Funding, false promises were part of Haiti president Jovenel Moïse's killing
Published in News & Features
Haitian businessman Rodolphe “Dodof” Jaar provided more than $150,000 in cash and material support — including housing and semi-automatic weapons — to back the plot that ultimately led to the assassination of his country’s president, Jovenel Moïse, he told a Miami federal jury.
That support included $110,000 in bribes paid to members of the presidential security team — $80,000 to the General Security Unit of the National Palace and $30,000 to the Counter Assault Team — who were responsible for protecting Moïse on the night a squad of Colombian commandos stormed his residence in the hills above Port-au-Prince.
The full sums had not been previously disclosed. They emerged this week as Jaar, a convicted cocaine trafficker who has pleaded guilty in the conspiracy to kill and kidnap Moïse more than four years ago, testified about how he became involved in the scheme that ultimately ended with the 53-year-old head of state shot multiple times in his bedroom and his wife wounded.
Four South Florida men are on trial in federal court in Miami.
“When they contacted me,” Jaar said about the defendants in the case, “they never told me that they were going to kill him.”
Instead, he said he was led to believe that his support would grant him access to the United States and a new Haitian government expected to take power upon Moïse’s removal. He also believed it would offer him protection from Haitian gangs for his import-export business.
Jaar testified that he supplied at least four guns to the group of 20 former Colombian soldiers, who gathered at his mother’s house in Laboule on the night of July 6, 2021 hours before the middle-of-the-night July 7 attack. The sprawling mountaintop house was a 10-minute drive from the president’s residence, he said.
The weapons he provided included an AR-15 and a rifle he had purchased in the United States about 30 years earlier.
According to another government witness, Mario Antonio “Floro” Palacios Palacios, the AR-15 was given to members of a “Delta team” tasked with entering Moïse’s bedroom and killing him. A retired Colombian special forces soldier, Palacios was a member of the five-man team, trained in going after high-value targets.
Assassination plot
Both Palacios, 47, and Jaar have testified that they learned at the last minute of the mission to kill Moïse. Each of them identified James Solages, a Haitian-American handyman and one of the defendants in the Miami case, as a leader of the group in Haiti. Palacios described him as “the boss” who gave the command to go to the president’s house.
“Initially, the job was going to be done by an armed group in Haiti,” he said. “But they were not answering their phones, so they gave us the order. We had to do the job they were going to be doing.”
Asked to clarify, Palacios said through a translator: “The job was to assassinate the president of Haiti.”
Palacios and Jaar are among 11 people charged by the U.S. Department of Justice in the assassination plot. Palacios, Jaar and three others have pleaded guilty to the main conspiracy charge and face life sentences. A sixth defendant pleaded guilty to a lesser charge of smuggling ballistic vests to the Colombian commandos hired by Doral-based Counter Terrorist Unit Security, CTU, to execute the hit job, according to court records.
Three of the four men now on trial, including Solages, worked for CTU; the fourth, a Weston mortgage broker, is accused of financing the plot through a line of credit.
The defendants include Solages, who served as CTU’s representative in Port-au-Prince and brought onboard a Haiti-born doctor and pastor who hoped to replace Moïse as president; Arcángel Pretel Ortiz, a Colombian national and former FBI informant; Antonio “Tony” Intriago, the Venezuelan-American owner of CTU along with Pretel, who ran CTU Federal Academy, and Walter Veintemilla, an Ecuadorian American accused of helping finance the plan.

> [AVAILABLE DATA]:

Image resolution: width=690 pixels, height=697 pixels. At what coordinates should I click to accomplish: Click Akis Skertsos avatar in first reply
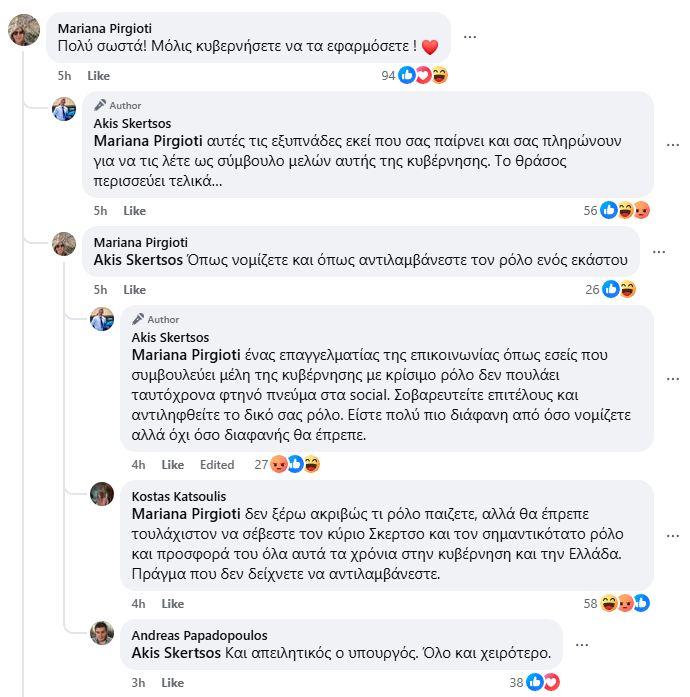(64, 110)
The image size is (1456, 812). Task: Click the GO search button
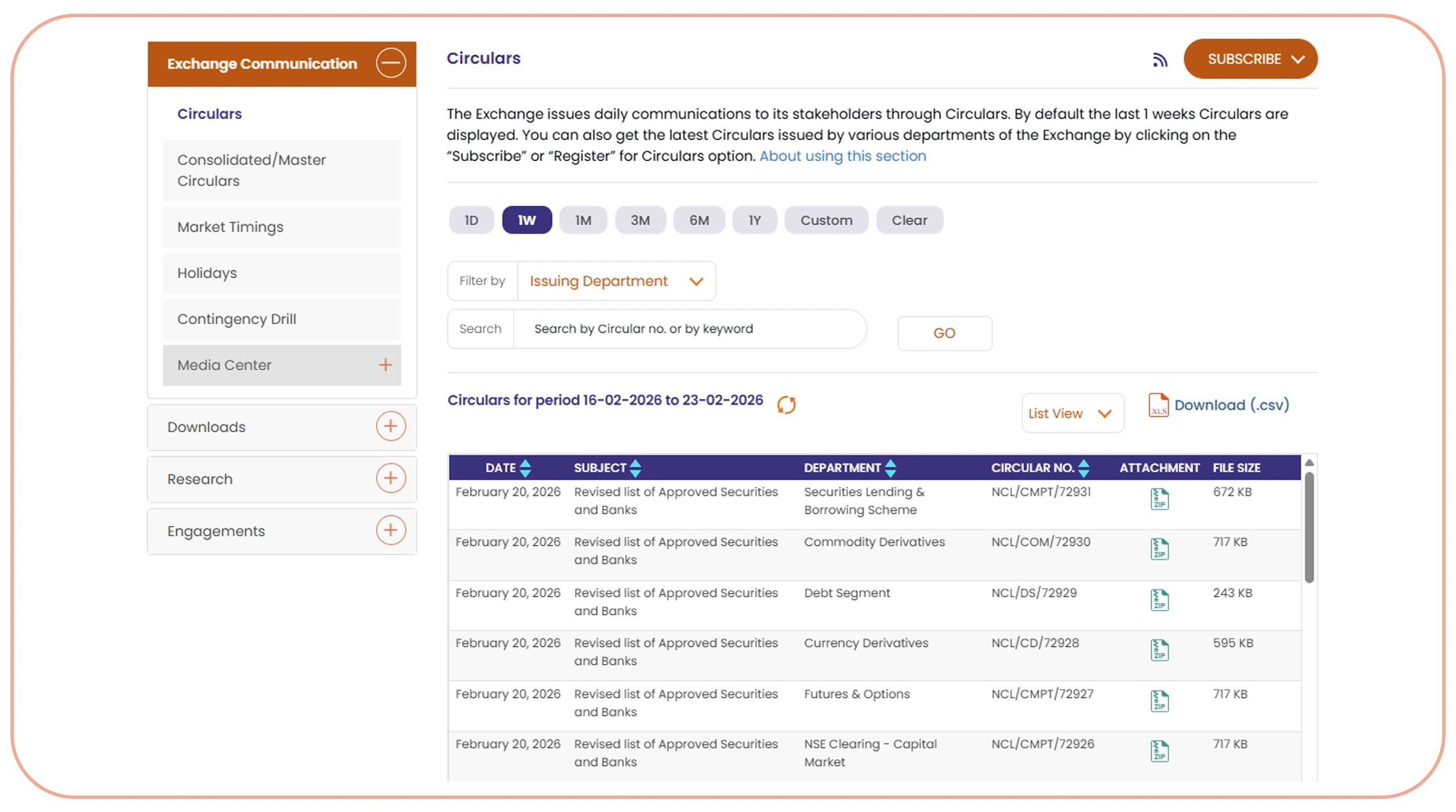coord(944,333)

> [GIVEN PROBLEM]:
Rewrite the article on Moïse's killing starting with "That support included" and going on through "court in Miami.", swapping each "Jaar" for "the businessman".

> [TASK RESPONSE]:
That support included $110,000 in bribes paid to members of the presidential security team — $80,000 to the General Security Unit of the National Palace and $30,000 to the Counter Assault Team — who were responsible for protecting Moïse on the night a squad of Colombian commandos stormed his residence in the hills above Port-au-Prince.
The full sums had not been previously disclosed. They emerged this week as the businessman, a convicted cocaine trafficker who has pleaded guilty in the conspiracy to kill and kidnap Moïse more than four years ago, testified about how he became involved in the scheme that ultimately ended with the 53-year-old head of state shot multiple times in his bedroom and his wife wounded.
Four South Florida men are on trial in federal court in Miami.